**Dataset:**

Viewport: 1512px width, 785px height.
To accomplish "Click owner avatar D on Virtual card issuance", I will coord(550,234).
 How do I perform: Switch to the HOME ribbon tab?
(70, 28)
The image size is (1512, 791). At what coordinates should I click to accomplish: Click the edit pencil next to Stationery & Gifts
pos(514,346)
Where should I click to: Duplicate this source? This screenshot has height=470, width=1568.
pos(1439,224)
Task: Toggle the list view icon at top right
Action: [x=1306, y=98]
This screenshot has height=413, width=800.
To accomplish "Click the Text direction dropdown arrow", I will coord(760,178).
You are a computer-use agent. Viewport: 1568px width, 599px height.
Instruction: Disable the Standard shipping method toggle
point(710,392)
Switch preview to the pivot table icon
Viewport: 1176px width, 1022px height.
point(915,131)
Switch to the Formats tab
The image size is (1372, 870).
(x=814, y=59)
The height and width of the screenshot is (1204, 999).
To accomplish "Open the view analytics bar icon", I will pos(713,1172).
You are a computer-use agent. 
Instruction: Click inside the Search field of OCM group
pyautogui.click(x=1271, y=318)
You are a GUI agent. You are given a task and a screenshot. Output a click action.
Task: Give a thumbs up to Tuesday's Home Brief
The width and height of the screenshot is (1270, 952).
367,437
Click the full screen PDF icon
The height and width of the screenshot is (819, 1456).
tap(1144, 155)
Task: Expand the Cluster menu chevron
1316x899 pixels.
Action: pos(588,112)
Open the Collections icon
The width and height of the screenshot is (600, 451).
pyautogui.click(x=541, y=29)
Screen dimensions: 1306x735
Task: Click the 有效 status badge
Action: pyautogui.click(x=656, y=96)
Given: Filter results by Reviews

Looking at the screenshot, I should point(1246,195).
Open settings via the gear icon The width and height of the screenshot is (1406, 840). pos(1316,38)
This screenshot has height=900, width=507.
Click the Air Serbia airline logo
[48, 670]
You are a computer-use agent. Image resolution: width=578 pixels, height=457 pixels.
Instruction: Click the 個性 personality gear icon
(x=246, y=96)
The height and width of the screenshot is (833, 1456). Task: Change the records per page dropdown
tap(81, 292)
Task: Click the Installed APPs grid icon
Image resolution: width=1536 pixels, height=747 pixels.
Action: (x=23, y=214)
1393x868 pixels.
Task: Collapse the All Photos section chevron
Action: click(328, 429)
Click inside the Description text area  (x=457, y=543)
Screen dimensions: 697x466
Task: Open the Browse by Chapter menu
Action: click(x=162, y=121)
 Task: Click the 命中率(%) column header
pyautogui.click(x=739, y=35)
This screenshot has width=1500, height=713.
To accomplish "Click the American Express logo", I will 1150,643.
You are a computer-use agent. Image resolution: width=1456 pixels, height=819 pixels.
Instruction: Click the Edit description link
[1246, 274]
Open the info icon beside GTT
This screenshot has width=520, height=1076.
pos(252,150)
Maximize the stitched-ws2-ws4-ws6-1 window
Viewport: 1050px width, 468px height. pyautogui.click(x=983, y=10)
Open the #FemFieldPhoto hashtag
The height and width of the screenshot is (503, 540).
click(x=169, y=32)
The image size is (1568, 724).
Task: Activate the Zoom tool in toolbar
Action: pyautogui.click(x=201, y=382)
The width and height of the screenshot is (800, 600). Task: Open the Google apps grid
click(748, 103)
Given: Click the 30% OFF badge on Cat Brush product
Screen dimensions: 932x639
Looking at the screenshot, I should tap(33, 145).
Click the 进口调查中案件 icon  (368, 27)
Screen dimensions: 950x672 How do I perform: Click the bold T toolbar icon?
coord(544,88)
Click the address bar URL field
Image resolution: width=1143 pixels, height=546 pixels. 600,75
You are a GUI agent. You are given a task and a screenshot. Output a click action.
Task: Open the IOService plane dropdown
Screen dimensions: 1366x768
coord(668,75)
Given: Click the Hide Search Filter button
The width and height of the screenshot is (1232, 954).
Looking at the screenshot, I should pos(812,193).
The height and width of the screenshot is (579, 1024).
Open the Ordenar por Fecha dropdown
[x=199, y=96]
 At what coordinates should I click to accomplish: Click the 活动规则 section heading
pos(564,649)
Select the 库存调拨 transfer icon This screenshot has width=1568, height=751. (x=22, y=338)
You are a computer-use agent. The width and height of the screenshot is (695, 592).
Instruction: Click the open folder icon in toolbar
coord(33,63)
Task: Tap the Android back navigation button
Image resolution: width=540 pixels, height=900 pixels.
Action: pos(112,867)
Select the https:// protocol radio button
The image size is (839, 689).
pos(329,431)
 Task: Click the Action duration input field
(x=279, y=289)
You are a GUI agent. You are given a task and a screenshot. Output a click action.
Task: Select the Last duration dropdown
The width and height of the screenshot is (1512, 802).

**Exercise details:**
Lay out every line of the listing above as a Markdown table with the columns Number and Entry, skipping any blank lines.

**Response for this exercise:**
| Number | Entry |
|---|---|
| 1 | Viewport: 1512px width, 785px height. |
| 2 | To accomplish "Click owner avatar D on Virtual card issuance", I will coord(550,234). |
| 3 |  How do I perform: Switch to the HOME ribbon tab? |
| 4 | (70, 28) |
| 5 | The image size is (1512, 791). At what coordinates should I click to accomplish: Click the edit pencil next to Stationery & Gifts |
| 6 | pos(514,346) |
| 7 | Where should I click to: Duplicate this source? This screenshot has height=470, width=1568. |
| 8 | pos(1439,224) |
| 9 | Task: Toggle the list view icon at top right |
| 10 | Action: [x=1306, y=98] |
| 11 | This screenshot has height=413, width=800. |
| 12 | To accomplish "Click the Text direction dropdown arrow", I will coord(760,178). |
| 13 | You are a computer-use agent. Viewport: 1568px width, 599px height. |
| 14 | Instruction: Disable the Standard shipping method toggle |
| 15 | point(710,392) |
| 16 | Switch preview to the pivot table icon |
| 17 | Viewport: 1176px width, 1022px height. |
| 18 | point(915,131) |
| 19 | Switch to the Formats tab |
| 20 | The image size is (1372, 870). |
| 21 | (x=814, y=59) |
| 22 | The height and width of the screenshot is (1204, 999). |
| 23 | To accomplish "Open the view analytics bar icon", I will pos(713,1172). |
| 24 | You are a computer-use agent.  |
| 25 | Instruction: Click inside the Search field of OCM group |
| 26 | pyautogui.click(x=1271, y=318) |
| 27 | You are a GUI agent. You are given a task and a screenshot. Output a click action. |
| 28 | Task: Give a thumbs up to Tuesday's Home Brief |
| 29 | The width and height of the screenshot is (1270, 952). |
| 30 | 367,437 |
| 31 | Click the full screen PDF icon |
| 32 | The height and width of the screenshot is (819, 1456). |
| 33 | tap(1144, 155) |
| 34 | Task: Expand the Cluster menu chevron |
| 35 | 1316x899 pixels. |
| 36 | Action: pos(588,112) |
| 37 | Open the Collections icon |
| 38 | The width and height of the screenshot is (600, 451). |
| 39 | pyautogui.click(x=541, y=29) |
| 40 | Screen dimensions: 1306x735 |
| 41 | Task: Click the 有效 status badge |
| 42 | Action: pyautogui.click(x=656, y=96) |
| 43 | Given: Filter results by Reviews |
| 44 | Looking at the screenshot, I should point(1246,195). |
| 45 | Open settings via the gear icon The width and height of the screenshot is (1406, 840). pos(1316,38) |
| 46 | This screenshot has height=900, width=507. |
| 47 | Click the Air Serbia airline logo |
| 48 | [48, 670] |
| 49 | You are a computer-use agent. Image resolution: width=578 pixels, height=457 pixels. |
| 50 | Instruction: Click the 個性 personality gear icon |
| 51 | (x=246, y=96) |
| 52 | The height and width of the screenshot is (833, 1456). Task: Change the records per page dropdown |
| 53 | tap(81, 292) |
| 54 | Task: Click the Installed APPs grid icon |
| 55 | Image resolution: width=1536 pixels, height=747 pixels. |
| 56 | Action: (x=23, y=214) |
| 57 | 1393x868 pixels. |
| 58 | Task: Collapse the All Photos section chevron |
| 59 | Action: click(328, 429) |
| 60 | Click inside the Description text area  (x=457, y=543) |
| 61 | Screen dimensions: 697x466 |
| 62 | Task: Open the Browse by Chapter menu |
| 63 | Action: click(x=162, y=121) |
| 64 |  Task: Click the 命中率(%) column header |
| 65 | pyautogui.click(x=739, y=35) |
| 66 | This screenshot has width=1500, height=713. |
| 67 | To accomplish "Click the American Express logo", I will 1150,643. |
| 68 | You are a computer-use agent. Image resolution: width=1456 pixels, height=819 pixels. |
| 69 | Instruction: Click the Edit description link |
| 70 | [1246, 274] |
| 71 | Open the info icon beside GTT |
| 72 | This screenshot has width=520, height=1076. |
| 73 | pos(252,150) |
| 74 | Maximize the stitched-ws2-ws4-ws6-1 window |
| 75 | Viewport: 1050px width, 468px height. pyautogui.click(x=983, y=10) |
| 76 | Open the #FemFieldPhoto hashtag |
| 77 | The height and width of the screenshot is (503, 540). |
| 78 | click(x=169, y=32) |
| 79 | The image size is (1568, 724). |
| 80 | Task: Activate the Zoom tool in toolbar |
| 81 | Action: pyautogui.click(x=201, y=382) |
| 82 | The width and height of the screenshot is (800, 600). Task: Open the Google apps grid |
| 83 | click(748, 103) |
| 84 | Given: Click the 30% OFF badge on Cat Brush product |
| 85 | Screen dimensions: 932x639 |
| 86 | Looking at the screenshot, I should tap(33, 145). |
| 87 | Click the 进口调查中案件 icon  (368, 27) |
| 88 | Screen dimensions: 950x672 How do I perform: Click the bold T toolbar icon? |
| 89 | coord(544,88) |
| 90 | Click the address bar URL field |
| 91 | Image resolution: width=1143 pixels, height=546 pixels. 600,75 |
| 92 | You are a GUI agent. You are given a task and a screenshot. Output a click action. |
| 93 | Task: Open the IOService plane dropdown |
| 94 | Screen dimensions: 1366x768 |
| 95 | coord(668,75) |
| 96 | Given: Click the Hide Search Filter button |
| 97 | The width and height of the screenshot is (1232, 954). |
| 98 | Looking at the screenshot, I should pos(812,193). |
| 99 | The height and width of the screenshot is (579, 1024). |
| 100 | Open the Ordenar por Fecha dropdown |
| 101 | [x=199, y=96] |
| 102 |  At what coordinates should I click to accomplish: Click the 活动规则 section heading |
| 103 | pos(564,649) |
| 104 | Select the 库存调拨 transfer icon This screenshot has width=1568, height=751. (x=22, y=338) |
| 105 | You are a computer-use agent. The width and height of the screenshot is (695, 592). |
| 106 | Instruction: Click the open folder icon in toolbar |
| 107 | coord(33,63) |
| 108 | Task: Tap the Android back navigation button |
| 109 | Image resolution: width=540 pixels, height=900 pixels. |
| 110 | Action: pos(112,867) |
| 111 | Select the https:// protocol radio button |
| 112 | The image size is (839, 689). |
| 113 | pos(329,431) |
| 114 |  Task: Click the Action duration input field |
| 115 | (x=279, y=289) |
| 116 | You are a GUI agent. You are given a task and a screenshot. Output a click action. |
| 117 | Task: Select the Last duration dropdown |
| 118 | The width and height of the screenshot is (1512, 802). |